» **Supplied text**

*-*-*

Welcoming a new child can be one of the most exciting moments in your life. It can also be the most stressful if you're not prepared.
"Right now, I don't feel prepared, but everything always falls into place when it's time," said Cassie Handt, who is expecting her second child in September 2007.
After you find out that you're pregnant, it seems there is so much for you to do before the baby arrives. You may want to read books on pregnancy, birthing and parenting, prepare a space for the new baby and begin to baby-proof your home.
Take your time
"The most important thing you can do is realize that you've got nine whole months to get up to speed on everything pertaining to parenting," said Katina Z. Jones, author of "The Everything Get Ready For Baby Book, 2nd Edition," to be released in fall 2007."Besides the things you learn on your own or in prenatal class, you'll have lots of support in the form of solicited -- and unsolicited -- advice," she said.
"I read books during my first pregnancy – 'What to Expect When Your Expecting' -- and a lot of magazines," said Handt.

*-*-*

» **Exercise**
In the text on preparing for a new baby, when is Cassie Handt expecting her second child?

» **Entries supplied**
*-*-*

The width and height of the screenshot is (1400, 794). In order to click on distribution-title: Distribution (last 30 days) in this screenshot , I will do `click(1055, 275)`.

*-*-*

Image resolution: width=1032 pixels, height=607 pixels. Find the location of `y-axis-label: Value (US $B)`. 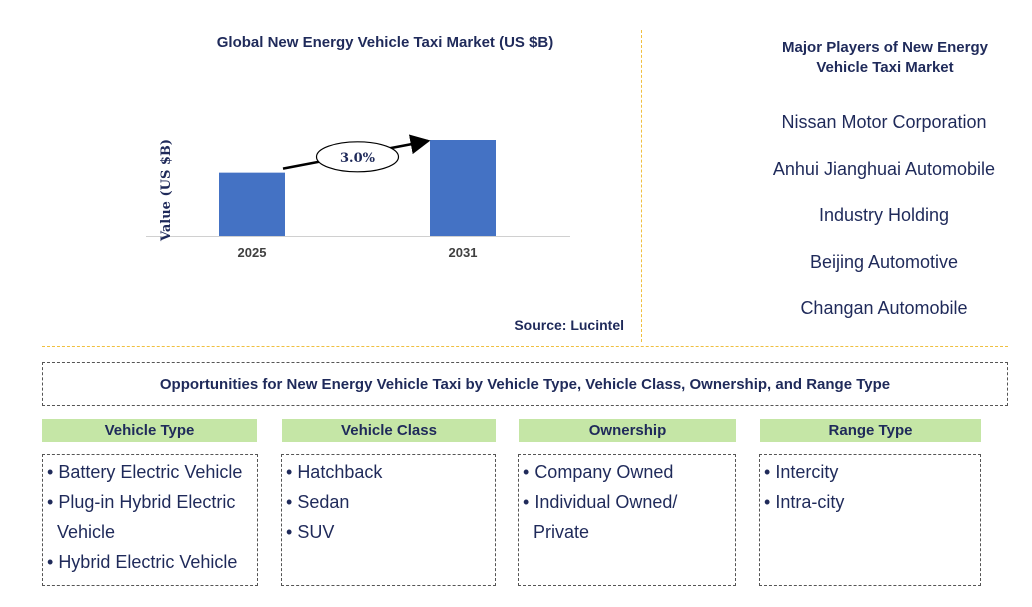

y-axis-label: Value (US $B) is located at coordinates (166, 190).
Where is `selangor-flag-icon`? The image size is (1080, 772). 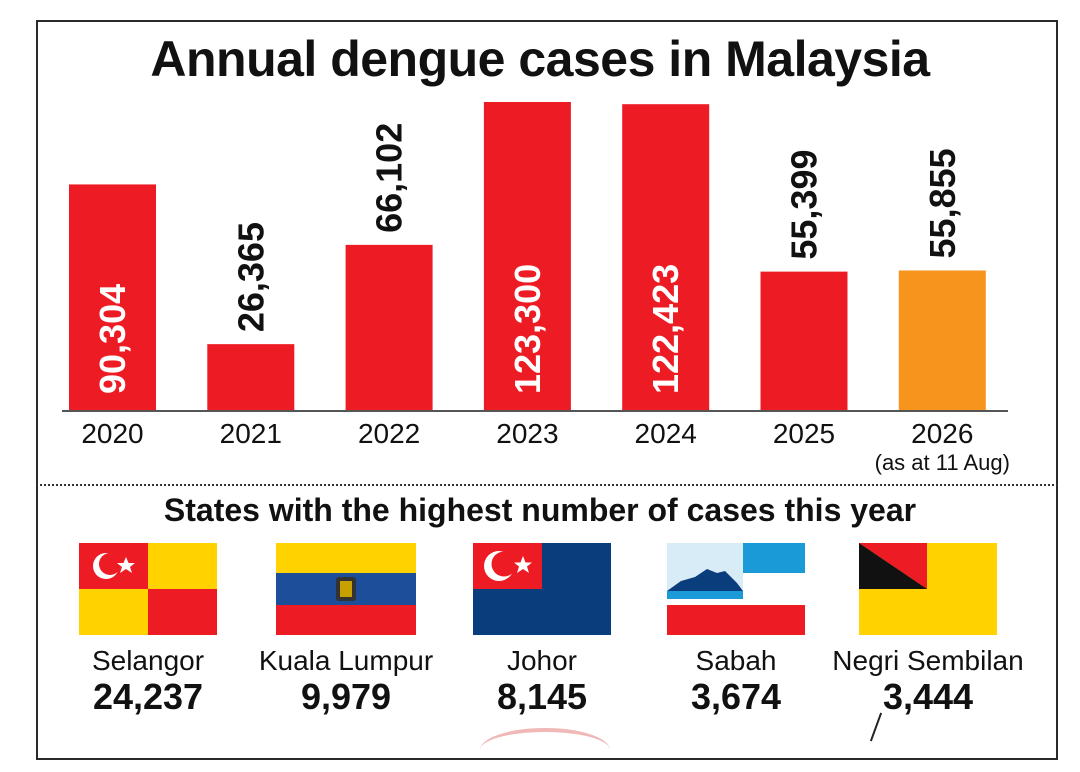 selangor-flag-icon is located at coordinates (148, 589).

*-*-*

» **Expected answer**
In September 2007.